When people think of ponchos, they may think of either the flimsy plastic bag-like material that you buy at sports events when there’s an unexpected downpour, or what amounts to a blanket with a hole for your head worn by the ultra hip set. But ponchos don’t have to lack style just for function or vice versa. They can be super practical as rain gear, yet super cool, too! That’s what I found out when I became a brand ambassador for The People’s Poncho. So The People's Poncho sent me a deeply discounted one (translation: free!) to test out and use and here's what I think!
What It Is:
Sure, it’s a rain poncho, but it’s an awesomely upgraded version of a traditional rain poncho! It’s got snaps to make “sleeves”. It’s also got straps to put your hands through when riding your bicycle so that when your hands are on the handlebars, your poncho doesn’t fly up and hit you in the face.
What I Really Think:
I love it! It’s incredibly practical. For example, it has a pocket with a waterproof zipper in the front for your phone, your keys, etc. The material is super sturdy, yet lightweight.. Like I mentioned, you can even make “sleeves”.
We got so many compliments on our travel– no kidding! As we were getting off the plane in the Faroe Islands, it was raining, so we threw on our ponchos over our jackets and backpacks. People stopped us and said, “That’s a great idea! I wish I had one.” On our cycling tour in Scotland, the tour company owner was our guide and he was interested in them for his cycle tours.
They’re also very packable. They come with their own pouch! So you can simply throw it in the 8 ½ inch x 6 inch pouch when you’re done with it! There are even instructions on The People's Poncho website on how to fold it!
It’s one size fits all. At 5’1” (about 155cm), it consumes me a bit, and the hood flops into my eyes, but the good thing is that you can tighten the hood so it doesn’t blind you. My husband is almost a foot taller than me and it fits him just fine.
What It’s Best For:
A lot of stuff! We used ours on our trip through Iceland, Scotland and Faroe Islands – three places known for rainy weather. It was particularly useful as we carried our backpacks around because we could slip the ponchos over our heads, covering our backpacks, and everything stayed dry.

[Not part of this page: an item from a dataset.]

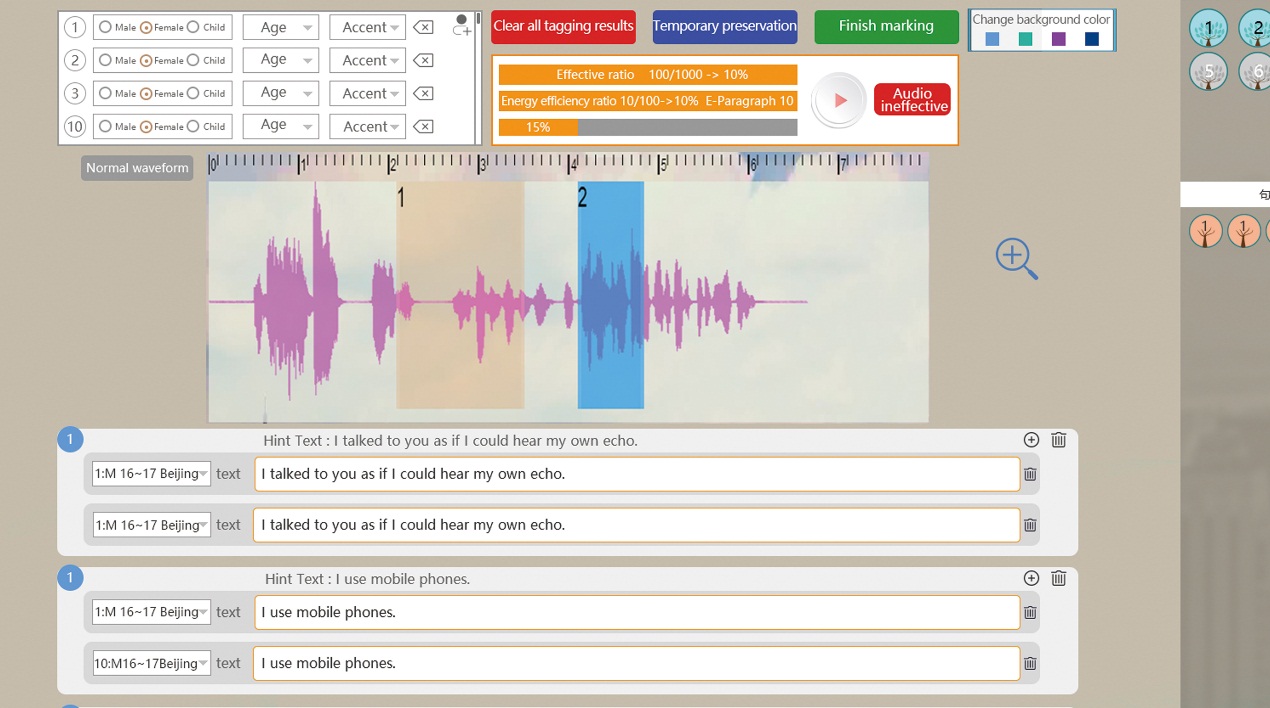The width and height of the screenshot is (1270, 708).
Task: Delete the first echo transcription line
Action: [1030, 474]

Like I mentioned, we donned them on our bike tour in Scotland. I was concerned that any extra poncho material might get caught in my wheels because I’m so short, but not so. It was fine. I slipped my hands through the straps which kept my poncho covering my handlebars so my legs didn’t get wet and my poncho didn’t fly up and whack me in the face.
I also wear mine to walk to work on rainy days. I can put a coat or jacket on under it, toss my work bag over my shoulder and put on my poncho. I stay totally dry.
I’m thinking they might even be great on a rainy dive boat on the way back to land after a dive, but since you can’t wash them, I wonder if they might end up smelling a bit like the ocean.
What It Isn’t Good For:
Keeping you warm. The poncho is rain gear, so it’s not meant to be worn in place of a coat. If you’re in colder, wet weather, you can easily wear a coat underneath.
How It Wears:
So far, so good. The material is really high quality and they are easy to clean with a damp soapy cloth. I have a bright yellow poncho and I use it frequently. After several months of using it for traveling and walking to work, it still looks great (and I’m not particularly gentle with mine).
You can’t throw it in the washer. The People’s Poncho website even specifically says to wipe it down with warm soapy water.
Yeah, it’s expensive at $66 (excluding shipping, as it’s coming from the UK) but like I mentioned, the material is very high quality and I use it a lot. For me, it’s worth the expense (but I recognize that mine was complimentary as part of my position as a brand ambassador).
I’m really happy with my poncho. And while it’s a bit pricey if you’re only buying it for a trip, it’s really quite utilitarian for everyday use.